The same degree of irrationality may be seen in Japanese brands of streetwear. Boiling denim for weeks to get rid of any hint of a resemblance to denim; ageing goatskin to create precisely the right type of cracks; making vintage clothes from super-modern materials: all this is absurd but painstaking and technological – and therefore attractive.

‘I want to do something that runs counter to the epoch of smartphones. I want to continue making something analogue – and especially since the age in which we live is becoming smarter and smarter [...] I want people to feel resistance in my works – a futile internal fight that cannot be expressed in digital space.’

Attractiveness is one of the key concepts studied by TengaOne. It is no accident he called one of his recent exhibitions ‘More than meets the eye’. The first thing you notice is achingly familiar characters from all kinds of pop-culture sources. Full-size super-robots that resemble Michael Bay’s old-school transformers, their microscopically detailed masks placed in a tondo like in a petri dish. (For amusement, you could conduct a comparative visual test with the eclectic sculptural masks made by Dima Shabalin.)

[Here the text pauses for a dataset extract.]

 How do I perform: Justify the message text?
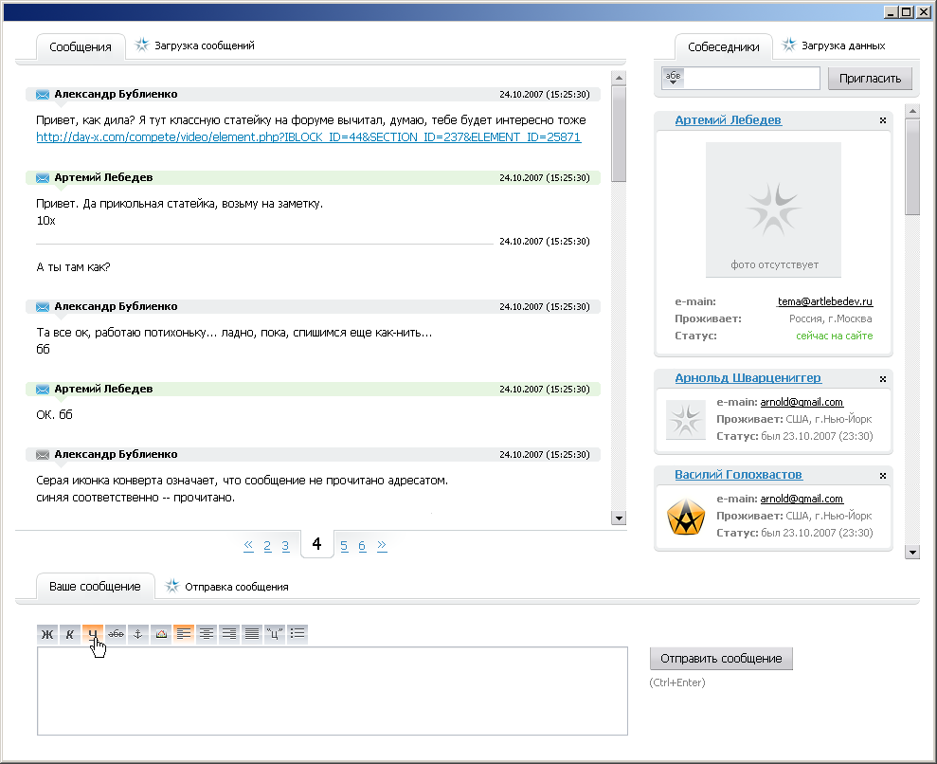click(252, 634)
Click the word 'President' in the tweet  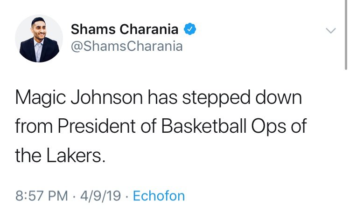pos(97,126)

On the pieces of pseudo-cardboard TengaOne started placing figures from old Warner Brothers cartoons such as Bugs Bunny, Daffy Duck, Porky Pig, Tweety, Tasmanian Devil, and Yosemite Sam. Disney legends, figures from advertising clips, logos of popular coffee shops and pizza-delivery services: TengaOne has no compunction about scattering visual anchors all over his work. In his hands the symbols of pop culture are not material for transformations but a way of changing how these popular images are perceived.

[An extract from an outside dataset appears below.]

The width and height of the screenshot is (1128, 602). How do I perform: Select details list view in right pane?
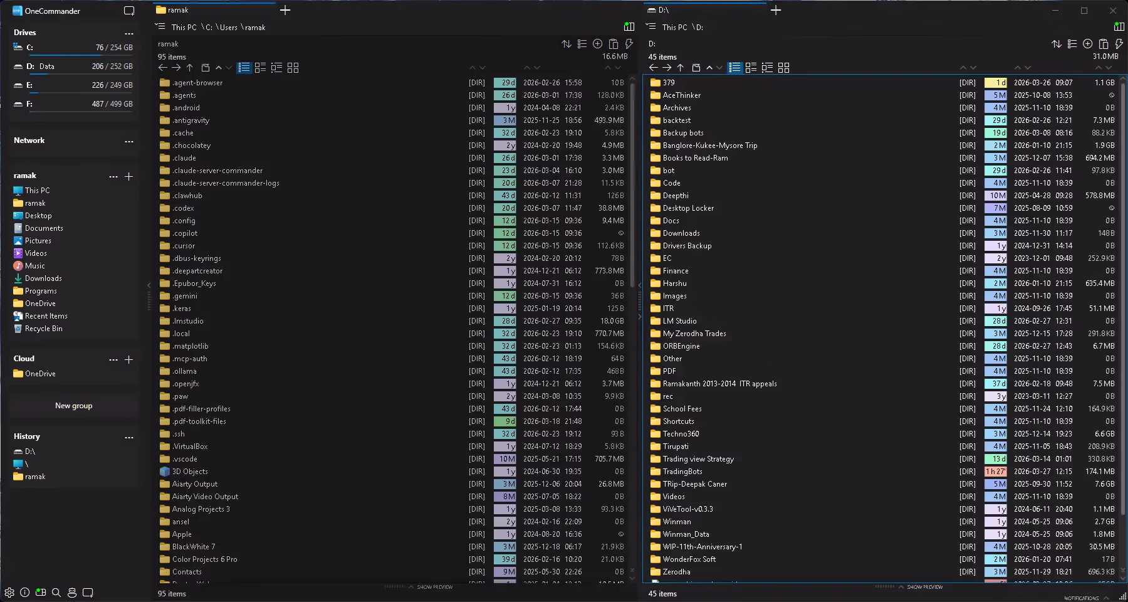[x=734, y=68]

As we seek out in TengaOne’s acrylic paintings figures that are well known to us from childhood, our perception is guided over the work of art by its initial recognizability and comprehensibility. Or to be more exact, it moves over the surface of the painting – noticing that someone familiar has been drawn on something familiar. Although these cartoon figures are not often seen on used and worn materials – on pieces of cardboard from box cardboard boxes or used cupholders – this is not a problem. The work becomes incisively shocking at the moment when we see that carboard is missing from the list of materials found on its label – and discover that the world’s most common packaging material has here been imitated. Our perceptions, which are based on comprehensibility and recognizability, now seem untrustworthy. This is when we begin seeing the work for what it is.

Repeat examination throws up new questions. Are the traces of this ‘cardboard’’s use also not real? What about the bar codes and the labels marked ‘fragile’? How many additional quote marks will we have to add? Are these really the figures that we know so well? Were they recorded in the archives of our memory as such, or are they really such? This is like memories from distant childhood, fragments of which can be replaced without our noticing or whose contents can be distorted and recorded in our minds differently from how they were when we experienced them. Attractiveness becomes a synonym of illusoriness and superficiality.

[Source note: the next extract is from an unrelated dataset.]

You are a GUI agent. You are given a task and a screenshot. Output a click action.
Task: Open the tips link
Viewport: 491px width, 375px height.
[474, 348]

In entertaining the viewer’s gaze with a game of similarities, TengaOne casts doubt on the opposition between original and imitation. The robots he depicts on his fake-cardboard bases are copies drawn from original robots. At the same time the original robots, which were invented by man, are a reflection, an image that borrows the structure of beetles, fish, birds, and other natural phenomena. The original owes its status to its recognizability but itself began as an imitation. It is an inherent – and, it seems, even convenient – quality of human beings to reveal dichotomy in everything. TengaOne uses multi-level imitation to smooth over this polarity and mix up the categories of ‘original’ and ‘fake’: all the things around us resemble, and yet are distinct from, one another at the same time. It’s just that to convey this thought, it was necessary to imitate imitation –

‘so the viewer should find it easier to go inside.’